## EXTRACTED TEXT

◇ ◇ ◇

Pedagogy Toolkit’s teaching resources demonstrate the importance of intellectual
exploration in a student-directed space. Teachers construct their documents as
actionable objects that invite a variety of student problem-solving strategies,
rather than lists of information or steps to repeat. Documents are referenced as
“strategies,”
“recipes,”
“workshops,” and “exercises;” writing
prompts are paired with open-ended videos; and guides blend video and text with
analog and anecdote. Rather than requiring students to keep to the intellectual
pathways prescribed by a given method or workflow, such action-oriented
worksheets encourage students to find their own answers and share them with the
learning community of the class. This is an approach to critical digital
pedagogy that permeates the documents shared by the Pedagogy Toolkit
contributors. The emergence of digital teaching archives thus also signals the
emergence of teaching documents as an important record of the ongoing nature of
humanities inquiry, as it unfolds through the ongoing creation of knowledge in
undergraduate classrooms. Such documents reveal digital pedagogy as an
exploratory endeavor, in which knowledge is created by reworking and retooling
existing schemas and strategies rather than reinscribing legacy frameworks by
rote; this open source model lies at the heart of the documents shared through
Pedagogy Toolkit, as well as the Toolkit platform itself.
Pedagogy Toolkit is not alone in extending pedagogies of collaborative knowledge
production and disciplinary border-crossing to digital platform development and
dissemination. This interdisciplinary field of work was pioneered by
Kairos, the long-standing online journal that first
shared project-based and multimodal arguments that take up rhetoric, technology,
and pedagogy. Disseminating complex arguments about teaching and technology that
work with and through technological interfaces online,
Kairos joins arguments by Cheryl Ball, Alan Galey and Stan Ruecker,
and Susan Brown, Patricia Clements and Isobel Grundy in demonstrating that
digital scholarship makes arguments by performing and enacting cultural and
critical theories [
Ball 2004]
[
Galey and Ruecker 2008]
[
Brown et. al. 2006].

◇ ◇ ◇

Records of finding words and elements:
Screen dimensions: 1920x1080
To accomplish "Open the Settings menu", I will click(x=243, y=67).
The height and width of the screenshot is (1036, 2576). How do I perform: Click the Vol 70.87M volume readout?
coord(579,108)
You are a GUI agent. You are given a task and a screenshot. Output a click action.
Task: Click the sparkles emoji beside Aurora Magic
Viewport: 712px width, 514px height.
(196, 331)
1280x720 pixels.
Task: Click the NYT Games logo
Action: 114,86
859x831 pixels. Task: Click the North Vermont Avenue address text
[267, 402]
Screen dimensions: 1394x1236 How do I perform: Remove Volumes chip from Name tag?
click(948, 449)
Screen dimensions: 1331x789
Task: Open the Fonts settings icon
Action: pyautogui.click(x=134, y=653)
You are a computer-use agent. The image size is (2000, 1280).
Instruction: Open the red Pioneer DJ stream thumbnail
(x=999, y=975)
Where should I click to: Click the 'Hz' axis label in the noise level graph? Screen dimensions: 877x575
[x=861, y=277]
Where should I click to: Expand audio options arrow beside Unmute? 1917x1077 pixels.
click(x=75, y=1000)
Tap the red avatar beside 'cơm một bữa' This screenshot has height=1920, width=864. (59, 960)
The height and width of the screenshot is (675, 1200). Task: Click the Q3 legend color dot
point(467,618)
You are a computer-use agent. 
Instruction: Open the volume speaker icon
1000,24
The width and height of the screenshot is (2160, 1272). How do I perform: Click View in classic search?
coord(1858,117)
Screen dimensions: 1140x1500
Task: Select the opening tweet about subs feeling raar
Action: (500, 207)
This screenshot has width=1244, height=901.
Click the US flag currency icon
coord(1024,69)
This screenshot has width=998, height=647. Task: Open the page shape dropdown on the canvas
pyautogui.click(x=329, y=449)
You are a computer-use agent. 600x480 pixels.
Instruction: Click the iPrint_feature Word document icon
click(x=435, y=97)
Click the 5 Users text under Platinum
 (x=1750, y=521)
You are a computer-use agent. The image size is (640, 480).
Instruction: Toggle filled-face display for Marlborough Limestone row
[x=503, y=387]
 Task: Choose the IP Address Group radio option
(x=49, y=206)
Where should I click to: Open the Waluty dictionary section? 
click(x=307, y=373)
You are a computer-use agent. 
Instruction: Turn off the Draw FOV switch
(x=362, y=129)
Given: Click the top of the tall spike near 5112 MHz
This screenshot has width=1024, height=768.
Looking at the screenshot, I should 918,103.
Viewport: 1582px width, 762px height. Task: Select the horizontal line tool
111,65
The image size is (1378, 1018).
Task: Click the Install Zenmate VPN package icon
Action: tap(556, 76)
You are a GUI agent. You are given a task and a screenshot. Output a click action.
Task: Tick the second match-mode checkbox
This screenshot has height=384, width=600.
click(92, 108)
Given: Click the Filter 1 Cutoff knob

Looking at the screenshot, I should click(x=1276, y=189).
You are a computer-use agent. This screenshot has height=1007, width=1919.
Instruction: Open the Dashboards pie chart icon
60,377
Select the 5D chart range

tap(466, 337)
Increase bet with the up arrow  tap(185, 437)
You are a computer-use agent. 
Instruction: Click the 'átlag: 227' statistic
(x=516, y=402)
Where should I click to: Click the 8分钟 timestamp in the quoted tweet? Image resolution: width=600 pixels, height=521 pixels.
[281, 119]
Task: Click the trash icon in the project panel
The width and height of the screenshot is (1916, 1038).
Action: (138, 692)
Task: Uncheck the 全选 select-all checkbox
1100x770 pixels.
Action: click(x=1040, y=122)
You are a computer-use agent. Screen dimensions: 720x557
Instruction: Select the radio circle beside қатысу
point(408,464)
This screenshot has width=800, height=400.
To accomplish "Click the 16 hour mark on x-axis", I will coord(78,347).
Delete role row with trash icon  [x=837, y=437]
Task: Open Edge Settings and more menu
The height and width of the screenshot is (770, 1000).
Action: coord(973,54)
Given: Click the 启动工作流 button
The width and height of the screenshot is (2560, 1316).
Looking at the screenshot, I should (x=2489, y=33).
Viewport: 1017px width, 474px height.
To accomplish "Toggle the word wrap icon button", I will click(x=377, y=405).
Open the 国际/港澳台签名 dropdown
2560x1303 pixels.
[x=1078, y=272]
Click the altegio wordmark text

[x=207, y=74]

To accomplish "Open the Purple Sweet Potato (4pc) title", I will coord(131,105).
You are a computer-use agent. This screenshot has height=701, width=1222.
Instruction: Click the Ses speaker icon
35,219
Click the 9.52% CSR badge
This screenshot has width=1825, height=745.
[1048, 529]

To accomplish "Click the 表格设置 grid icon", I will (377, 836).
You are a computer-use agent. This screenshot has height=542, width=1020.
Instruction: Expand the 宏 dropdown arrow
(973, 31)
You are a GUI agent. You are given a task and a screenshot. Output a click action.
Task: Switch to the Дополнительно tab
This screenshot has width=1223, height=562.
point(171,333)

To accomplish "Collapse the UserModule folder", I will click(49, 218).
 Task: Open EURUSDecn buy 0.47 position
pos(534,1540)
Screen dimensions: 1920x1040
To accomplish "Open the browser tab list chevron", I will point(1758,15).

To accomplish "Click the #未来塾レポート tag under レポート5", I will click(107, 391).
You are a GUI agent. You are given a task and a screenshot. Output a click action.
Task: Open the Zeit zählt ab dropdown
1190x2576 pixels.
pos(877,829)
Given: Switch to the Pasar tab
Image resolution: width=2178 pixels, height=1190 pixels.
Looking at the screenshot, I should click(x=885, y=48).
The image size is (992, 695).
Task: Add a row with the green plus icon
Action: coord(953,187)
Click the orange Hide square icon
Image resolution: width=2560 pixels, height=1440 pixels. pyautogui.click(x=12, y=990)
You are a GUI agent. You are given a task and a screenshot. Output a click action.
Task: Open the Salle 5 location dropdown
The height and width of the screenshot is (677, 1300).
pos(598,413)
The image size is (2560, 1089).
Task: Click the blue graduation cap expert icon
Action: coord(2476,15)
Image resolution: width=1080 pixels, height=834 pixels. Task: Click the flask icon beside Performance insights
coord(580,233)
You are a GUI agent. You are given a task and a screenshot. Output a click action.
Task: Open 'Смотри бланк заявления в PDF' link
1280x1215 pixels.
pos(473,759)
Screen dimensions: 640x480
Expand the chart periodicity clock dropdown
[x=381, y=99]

◇ ◇ ◇

Please condense the paragraph in the text on Pedagogy Toolkit that begins "Pedagogy Toolkit’s teaching resources" into a short bulleted list that keeps its main facts.

- Pedagogy Toolkit's teaching resources show the importance of intellectual exploration in a student-directed space.
- Teachers build their documents as actionable objects that invite varied student problem-solving strategies, not lists of information or steps to repeat.
- Documents are called "strategies," "recipes," "workshops," and "exercises." Writing prompts are paired with open-ended videos, and guides blend video and text with analog and anecdote.
- These worksheets don't hold students to paths set by a method or workflow. They encourage students to find their own answers and share them with the class.
- This approach to critical digital pedagogy runs through the documents shared by Toolkit contributors.
- Digital teaching archives signal that teaching documents are becoming an important record of ongoing humanities inquiry in undergraduate classrooms.
- Such documents show digital pedagogy as exploratory, with knowledge created by reworking existing schemas and strategies rather than repeating legacy frameworks by rote.
- This open source model is central to both the shared documents and the Toolkit platform itself.